Activity:
The entries follow. Copy every line in which "will" appears.

[Collection entries]

□ □ □ □ □ □ □

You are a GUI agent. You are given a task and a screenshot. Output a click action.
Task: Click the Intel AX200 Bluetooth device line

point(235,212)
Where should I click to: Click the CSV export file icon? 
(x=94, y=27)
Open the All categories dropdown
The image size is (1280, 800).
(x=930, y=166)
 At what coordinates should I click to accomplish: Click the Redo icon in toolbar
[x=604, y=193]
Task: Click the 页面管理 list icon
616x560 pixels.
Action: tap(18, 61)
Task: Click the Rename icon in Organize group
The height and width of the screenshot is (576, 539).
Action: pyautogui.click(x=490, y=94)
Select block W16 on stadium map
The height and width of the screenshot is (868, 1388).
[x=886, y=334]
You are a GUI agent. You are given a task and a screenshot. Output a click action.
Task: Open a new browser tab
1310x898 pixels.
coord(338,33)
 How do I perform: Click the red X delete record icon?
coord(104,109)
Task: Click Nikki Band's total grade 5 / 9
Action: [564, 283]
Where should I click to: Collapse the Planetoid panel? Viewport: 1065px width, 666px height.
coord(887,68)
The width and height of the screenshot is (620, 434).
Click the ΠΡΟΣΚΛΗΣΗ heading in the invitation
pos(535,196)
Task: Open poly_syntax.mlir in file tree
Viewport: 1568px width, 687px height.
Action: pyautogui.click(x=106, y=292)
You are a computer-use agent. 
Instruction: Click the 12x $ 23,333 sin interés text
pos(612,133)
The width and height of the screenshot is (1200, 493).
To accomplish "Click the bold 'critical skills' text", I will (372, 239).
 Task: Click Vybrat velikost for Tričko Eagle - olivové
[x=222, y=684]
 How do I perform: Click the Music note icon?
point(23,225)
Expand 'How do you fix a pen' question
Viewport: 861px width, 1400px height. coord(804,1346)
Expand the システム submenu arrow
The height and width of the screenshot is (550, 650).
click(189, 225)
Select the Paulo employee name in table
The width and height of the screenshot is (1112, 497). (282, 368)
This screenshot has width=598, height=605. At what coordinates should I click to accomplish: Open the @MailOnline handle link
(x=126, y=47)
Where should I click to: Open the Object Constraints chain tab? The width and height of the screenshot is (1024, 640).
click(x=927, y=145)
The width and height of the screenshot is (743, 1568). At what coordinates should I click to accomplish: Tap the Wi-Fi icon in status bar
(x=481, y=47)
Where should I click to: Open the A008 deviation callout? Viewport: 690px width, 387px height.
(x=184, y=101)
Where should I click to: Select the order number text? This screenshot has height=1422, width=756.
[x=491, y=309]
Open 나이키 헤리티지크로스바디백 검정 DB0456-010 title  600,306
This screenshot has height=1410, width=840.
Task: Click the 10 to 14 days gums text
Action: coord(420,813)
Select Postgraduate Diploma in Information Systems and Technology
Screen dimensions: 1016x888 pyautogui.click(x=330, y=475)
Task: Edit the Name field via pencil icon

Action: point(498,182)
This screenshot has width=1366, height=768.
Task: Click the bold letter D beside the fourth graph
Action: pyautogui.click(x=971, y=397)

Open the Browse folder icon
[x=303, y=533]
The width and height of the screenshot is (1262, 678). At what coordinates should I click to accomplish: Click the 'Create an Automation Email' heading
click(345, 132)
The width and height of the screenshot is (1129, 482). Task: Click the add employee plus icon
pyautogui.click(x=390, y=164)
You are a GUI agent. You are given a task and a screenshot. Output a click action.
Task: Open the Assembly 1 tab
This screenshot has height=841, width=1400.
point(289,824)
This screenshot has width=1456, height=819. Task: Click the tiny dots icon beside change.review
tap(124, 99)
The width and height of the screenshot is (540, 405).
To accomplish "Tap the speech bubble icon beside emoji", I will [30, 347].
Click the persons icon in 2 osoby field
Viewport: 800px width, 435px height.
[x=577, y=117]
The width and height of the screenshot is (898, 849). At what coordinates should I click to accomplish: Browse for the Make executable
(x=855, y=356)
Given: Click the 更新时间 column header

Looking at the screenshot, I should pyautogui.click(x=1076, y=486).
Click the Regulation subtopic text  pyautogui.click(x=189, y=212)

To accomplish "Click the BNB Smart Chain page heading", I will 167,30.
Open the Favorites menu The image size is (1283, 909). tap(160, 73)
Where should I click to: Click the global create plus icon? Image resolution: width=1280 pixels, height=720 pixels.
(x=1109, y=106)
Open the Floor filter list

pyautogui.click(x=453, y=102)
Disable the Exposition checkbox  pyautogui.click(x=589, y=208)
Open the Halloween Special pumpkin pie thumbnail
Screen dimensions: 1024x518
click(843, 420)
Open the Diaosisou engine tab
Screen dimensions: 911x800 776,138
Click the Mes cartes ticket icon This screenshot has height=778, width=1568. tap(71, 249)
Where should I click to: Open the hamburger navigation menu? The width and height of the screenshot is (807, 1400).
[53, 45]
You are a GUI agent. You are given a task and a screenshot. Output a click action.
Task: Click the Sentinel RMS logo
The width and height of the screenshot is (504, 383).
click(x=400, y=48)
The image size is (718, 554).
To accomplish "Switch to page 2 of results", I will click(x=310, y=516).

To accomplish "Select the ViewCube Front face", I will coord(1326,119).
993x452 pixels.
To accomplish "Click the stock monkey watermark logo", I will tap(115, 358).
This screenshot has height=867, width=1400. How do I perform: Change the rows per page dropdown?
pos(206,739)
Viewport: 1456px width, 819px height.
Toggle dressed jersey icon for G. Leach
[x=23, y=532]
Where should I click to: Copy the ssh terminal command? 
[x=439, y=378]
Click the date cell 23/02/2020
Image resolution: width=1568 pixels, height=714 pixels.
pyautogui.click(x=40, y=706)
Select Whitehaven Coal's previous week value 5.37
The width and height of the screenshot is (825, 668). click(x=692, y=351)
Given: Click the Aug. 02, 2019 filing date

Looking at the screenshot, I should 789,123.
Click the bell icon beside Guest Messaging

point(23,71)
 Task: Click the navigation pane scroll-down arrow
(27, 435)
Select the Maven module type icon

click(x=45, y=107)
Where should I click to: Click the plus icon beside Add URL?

□ □ □ □ □ □ □

Answer:
To accomplish "Click the bold 'critical skills' text", I will (372, 239).
To accomplish "Tap the speech bubble icon beside emoji", I will [30, 347].
To accomplish "Click the BNB Smart Chain page heading", I will 167,30.
To accomplish "Switch to page 2 of results", I will click(x=310, y=516).
To accomplish "Select the ViewCube Front face", I will coord(1326,119).
To accomplish "Click the stock monkey watermark logo", I will tap(115, 358).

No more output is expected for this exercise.